The distinctive opening motif recurs at several important places in the first and fifth movements of the quartet.

====I. Introduzione: Fantasia====
As in the last movement, this movement presents the emotional contours of the third quartet in microcosm. The movement comprises six ideas repeated to form eighteen short sections. The work starts off with a highly charged glissando motif, but quickly passes through sections of lyric tonality, atonality, and florid ornamentation.

====II. March====
This movement is a dissonant march which has been compared to Bartok. It begins without pause after the first movement.

===Part B===
====III. Variations====
This central movement forms the cornerstone of the arch form. It is composed of new material in a traditional theme and variations form. Rochberg said this movement drew from “the harmonic/polyphonic palette of the Classical and Romantic traditions.”

===Part C===
====IV. March====
The central movement is followed by this second march, which is thematically connected to the first, but includes further development of the ideas.

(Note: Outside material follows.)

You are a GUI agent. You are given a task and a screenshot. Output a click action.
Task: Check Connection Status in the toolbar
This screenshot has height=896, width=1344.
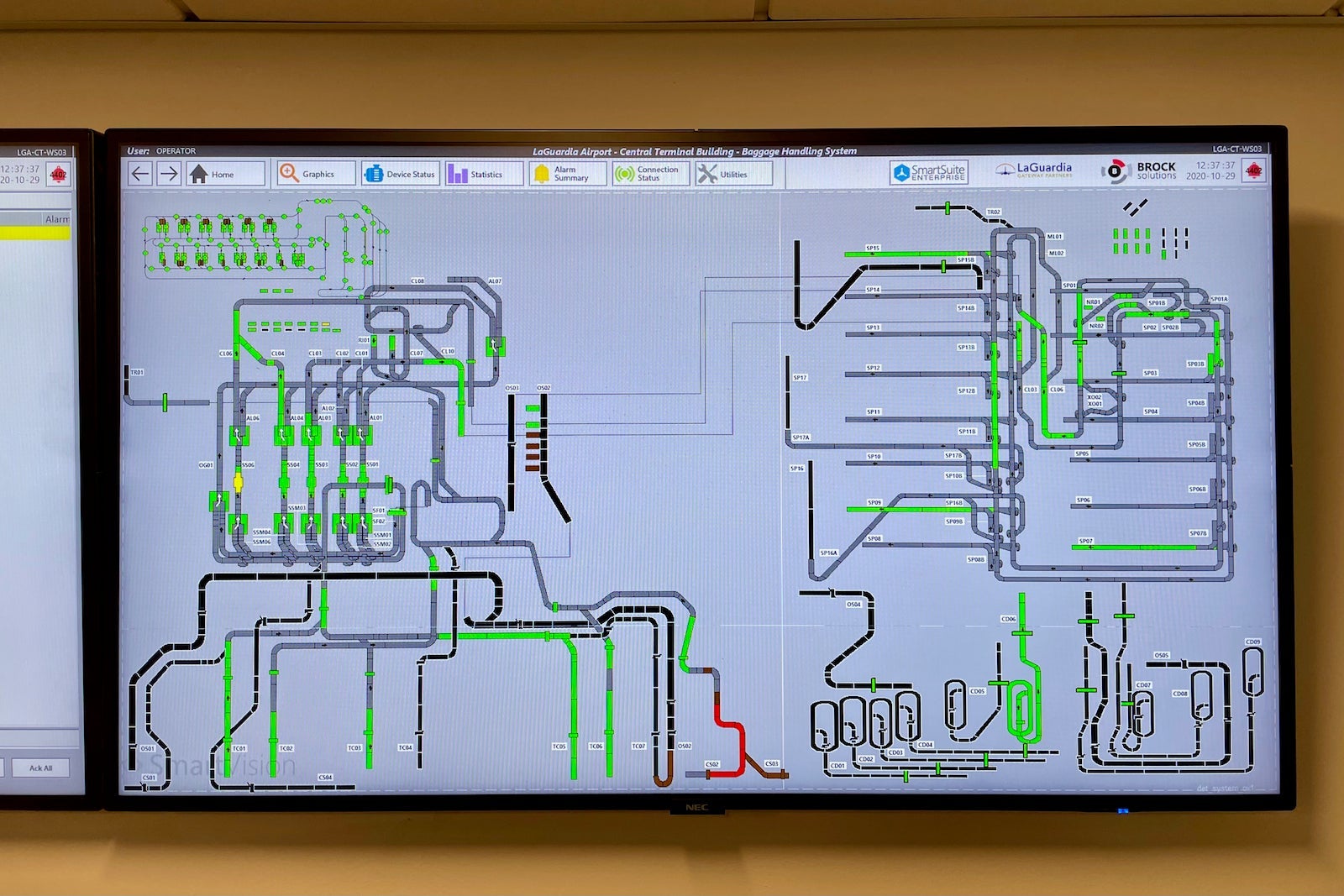pos(650,174)
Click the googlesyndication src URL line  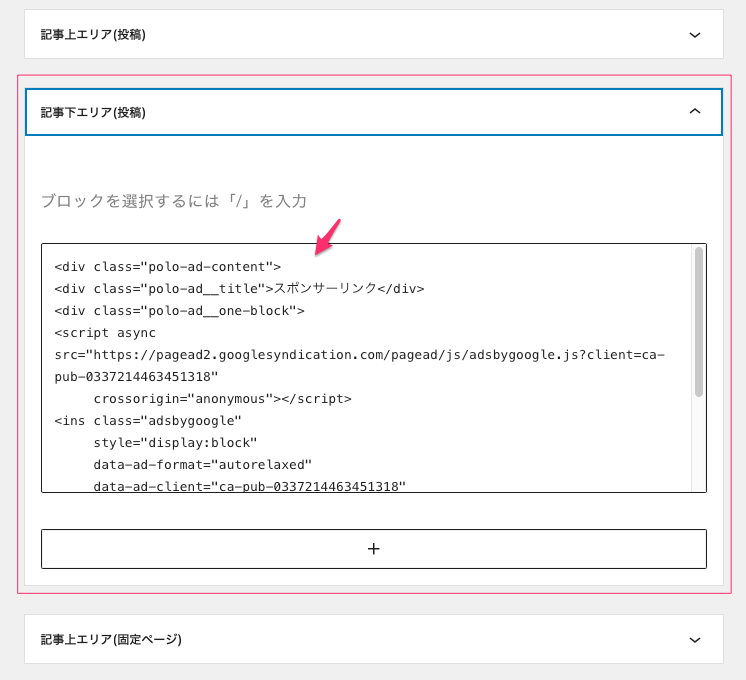coord(360,355)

====V. Finale: Scherzos and Serenades====
This finale, which completes the quartet's arch form, is also written in an internally palindromic form. The scherzo is highly chromatic in character, although still tonal. It is followed by the expressive serenade. After several interruptions from the scherzo theme, the original glissando motive from the beginning returns to complete the work.

==Transcendental Variations==
Following a suggestion by Vilem Sokol, in 1975 Rochberg arranged the third movement for orchestra under the title Transcendental Variations, highlighting its relation to Rochberg's vision of timelessness. Christopher Lyndon-Gee, who recorded them with the Saarbrücken Radio Symphony, considers it thoroughly recomposed in terms of registration and sonorities.

==Critical reception and influence==
Rochberg's String Quartet No. 3 was immediately controversial. Its aesthetic, which appeared to draw from older tonal music, was heavily criticized by Rochberg's academic colleagues. The composer's work was described by some major critics, such as Andrew Porter of The New Yorker, as “almost irrelevant.”

While academics scoffed at the work, Rochberg's String Quartet No. 3 was very popular with audiences and musicians. During the 1970s the piece received many performances, and the Concord String Quartet quickly commissioned three more quartets.